EXERCISE BRIEF: The word "target" appears in some lines of the entries. Say how many, and give nothing but the number.

DATA FOR THIS TASK:

*** Block opens ***

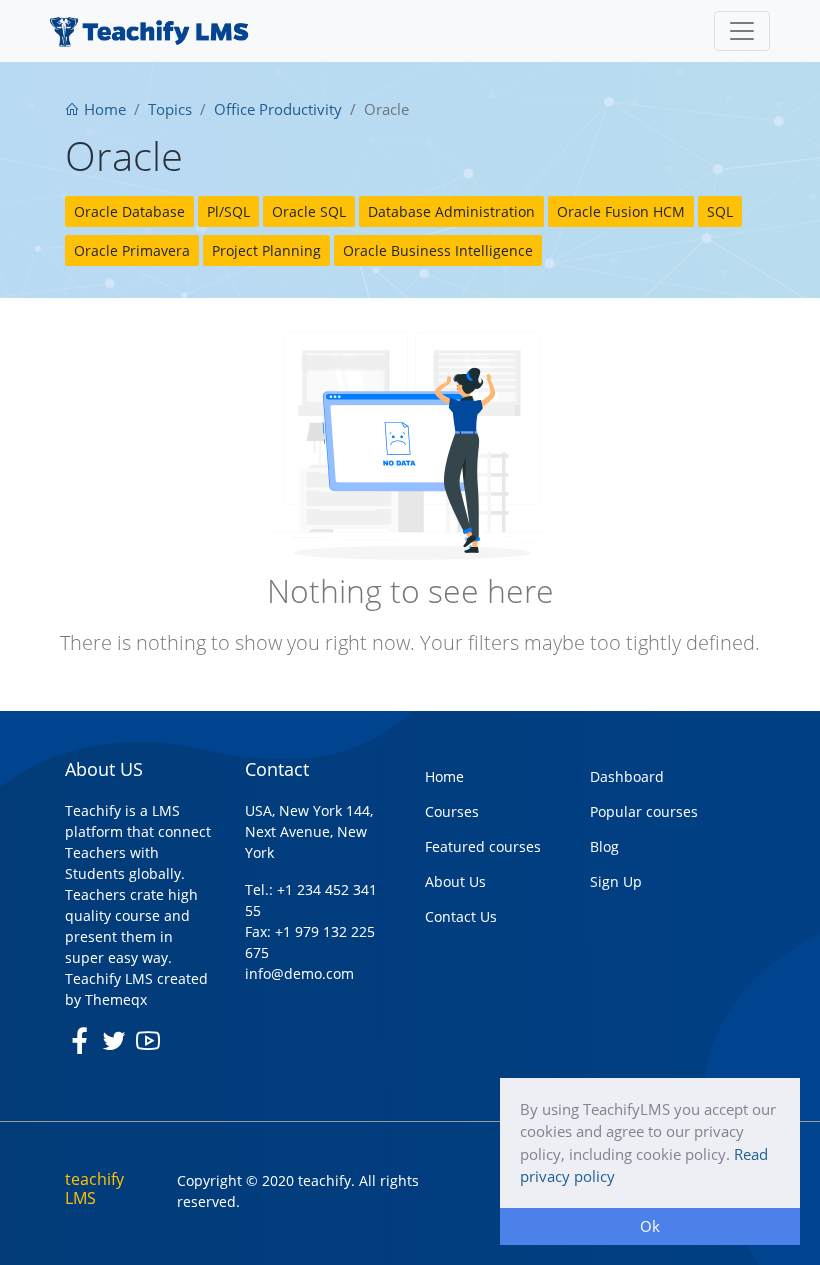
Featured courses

*** Block closes ***
*** Block opens ***

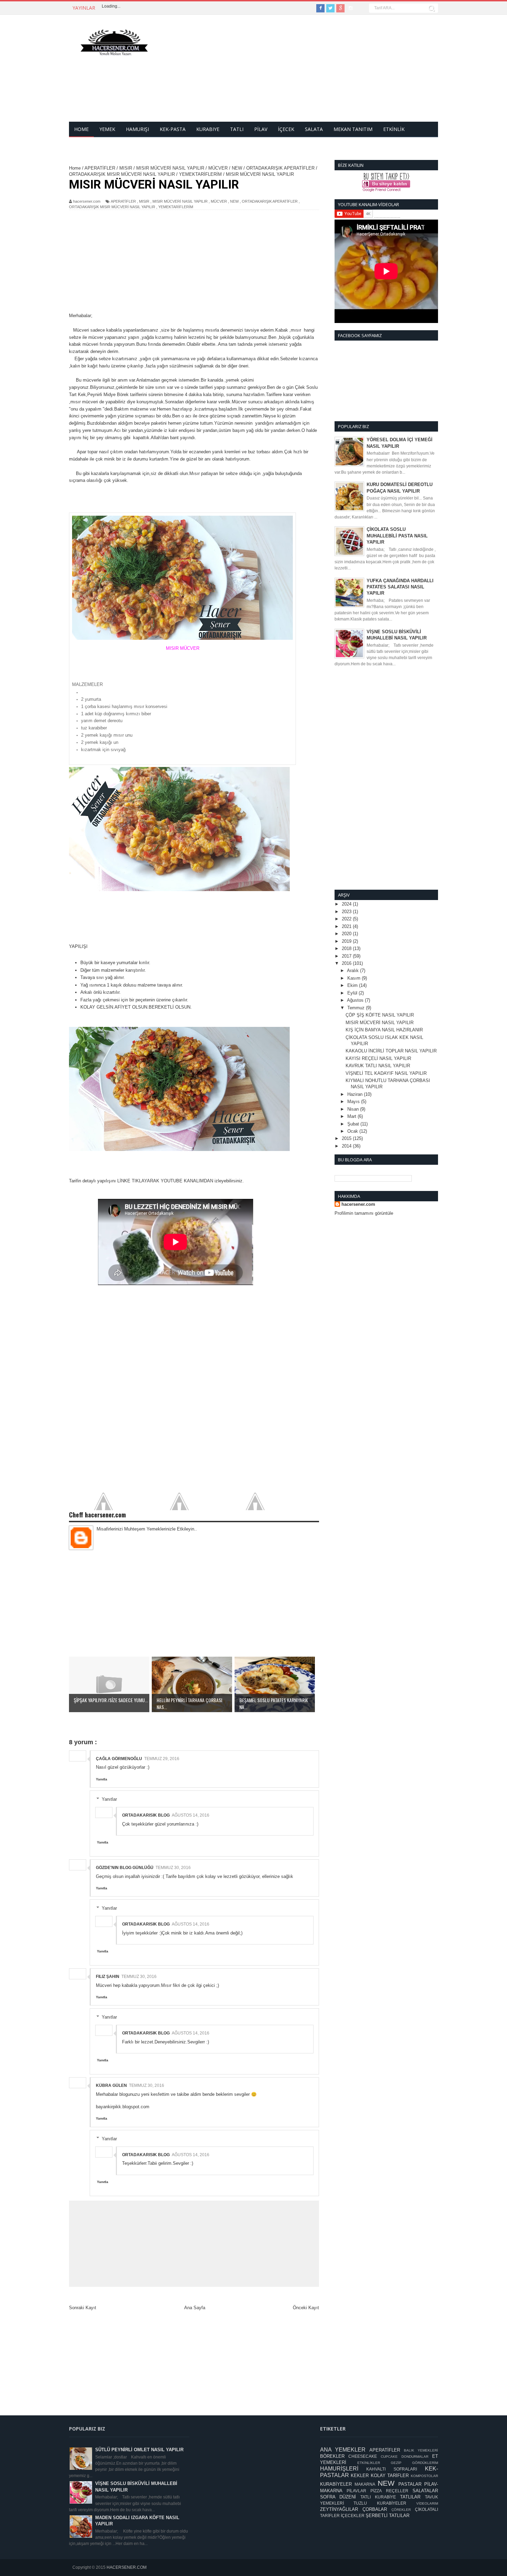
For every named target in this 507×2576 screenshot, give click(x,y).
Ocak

*** Block closes ***
*** Block opens ***

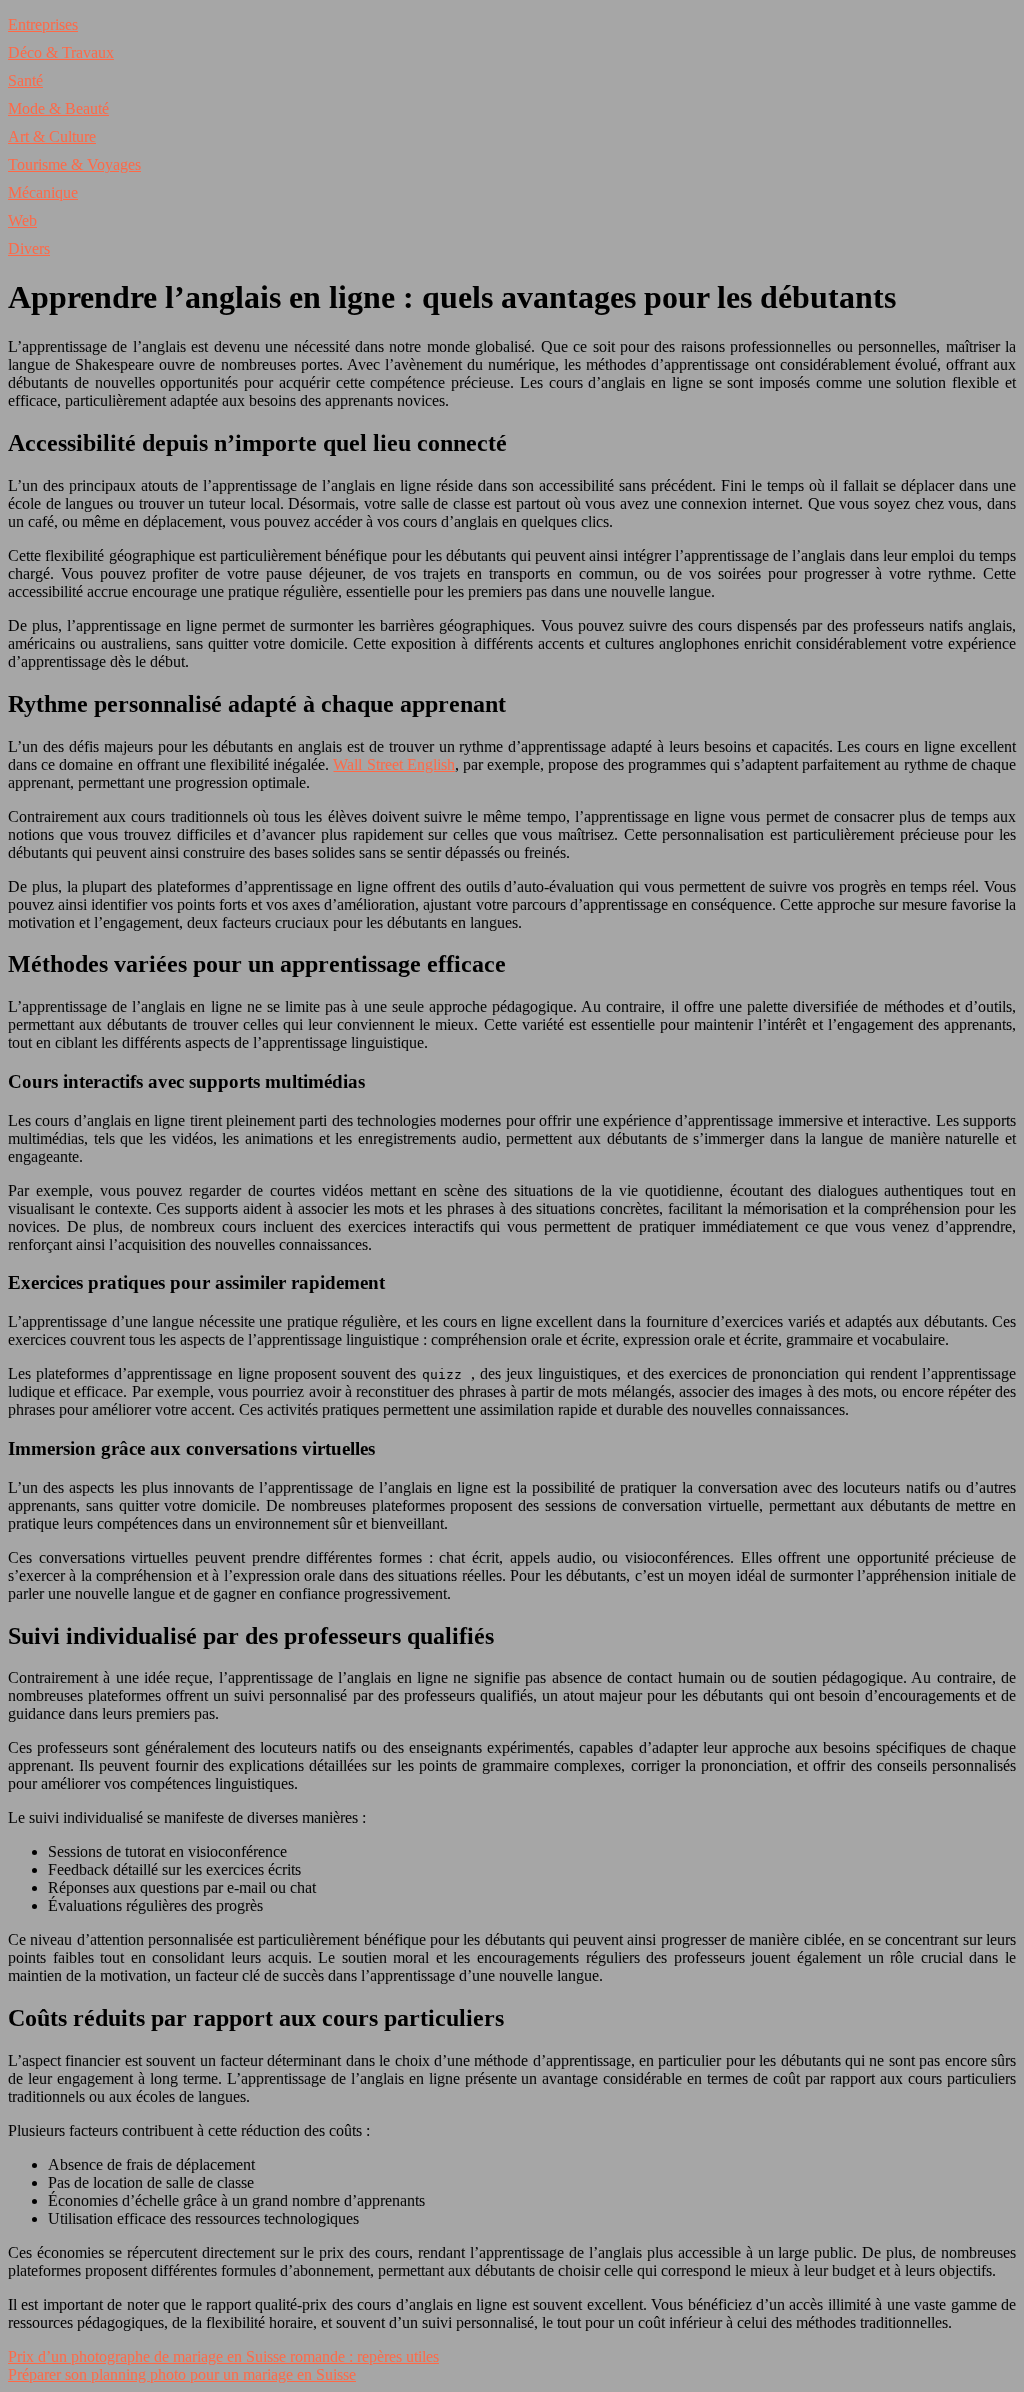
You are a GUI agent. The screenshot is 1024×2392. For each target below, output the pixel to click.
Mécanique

*** Block closes ***

ANSWER BELOW: 2